MAPO Token Plummets 96% Following Hack

The price of Map Protocol’s native token (MAPO) plummeted by 96% due to a vulnerability in the cross-chain bridge Butter Network.

Hourly chart of MAPO/USDT on HTX exchange. Source: TradingView.

The perpetrator exploited a bug in a Solidity smart contract, issuing a quadrillion new coins.

The value of MAPO fell to $0.00009 within hours. The scale of issuance exceeded the market supply by tens of thousands of times. At the time of writing, prices had recovered to $0.002.

The hacker managed to sell about a billion tokens through Uniswap liquidity pools, netting 52 ETH (~$110,000). Blockaid experts reported that nearly a trillion MAPO remains in the hacker’s wallet, posing a threat to liquidity on other exchanges.

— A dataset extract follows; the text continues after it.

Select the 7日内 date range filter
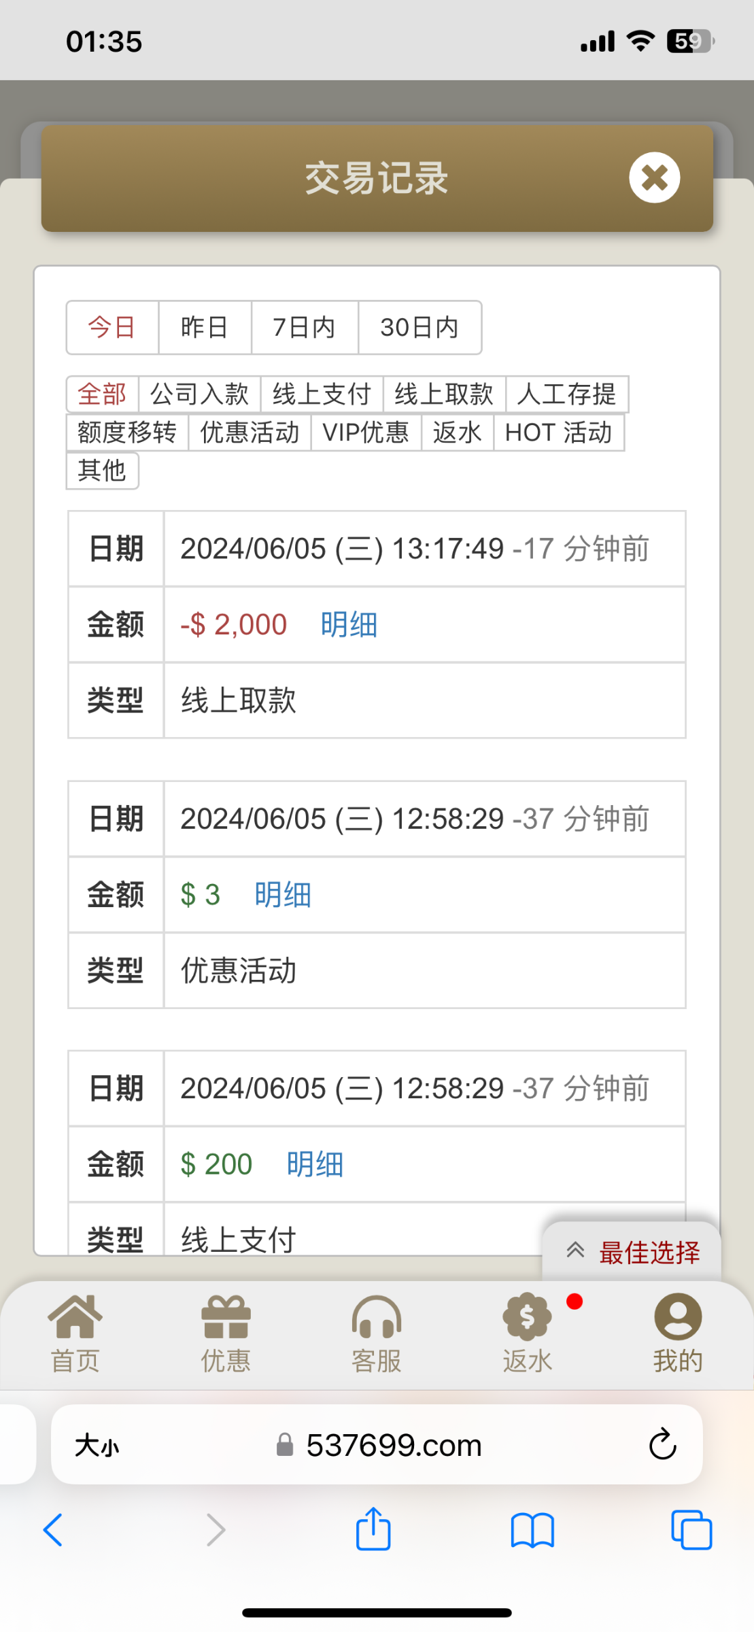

Technically, the attack was possible due to a flaw in message verification logic. The hacker sent a fake request for transaction replay, which the bridge recognized as valid. Project keys were not compromised.

The Map Protocol team has halted the main network and is preparing a migration to a new contract. Developers promised to take a snapshot of user balances for the distribution of new assets. Tokens in the hacker’s addresses will be annulled.

Butter Network stated that user funds are secure.

Map Protocol positions itself as a compatibility layer for asset exchange between Bitcoin and networks like Ethereum, BNB Chain, TRON, and Solana.

In April, a record number of hacks were recorded in the crypto industry for a single month. More than 20 incidents resulted in losses of $651 million.

In May, hacking attacks targeted Ekubo, TrustedVolumes, THORChain, Verus, and Echo.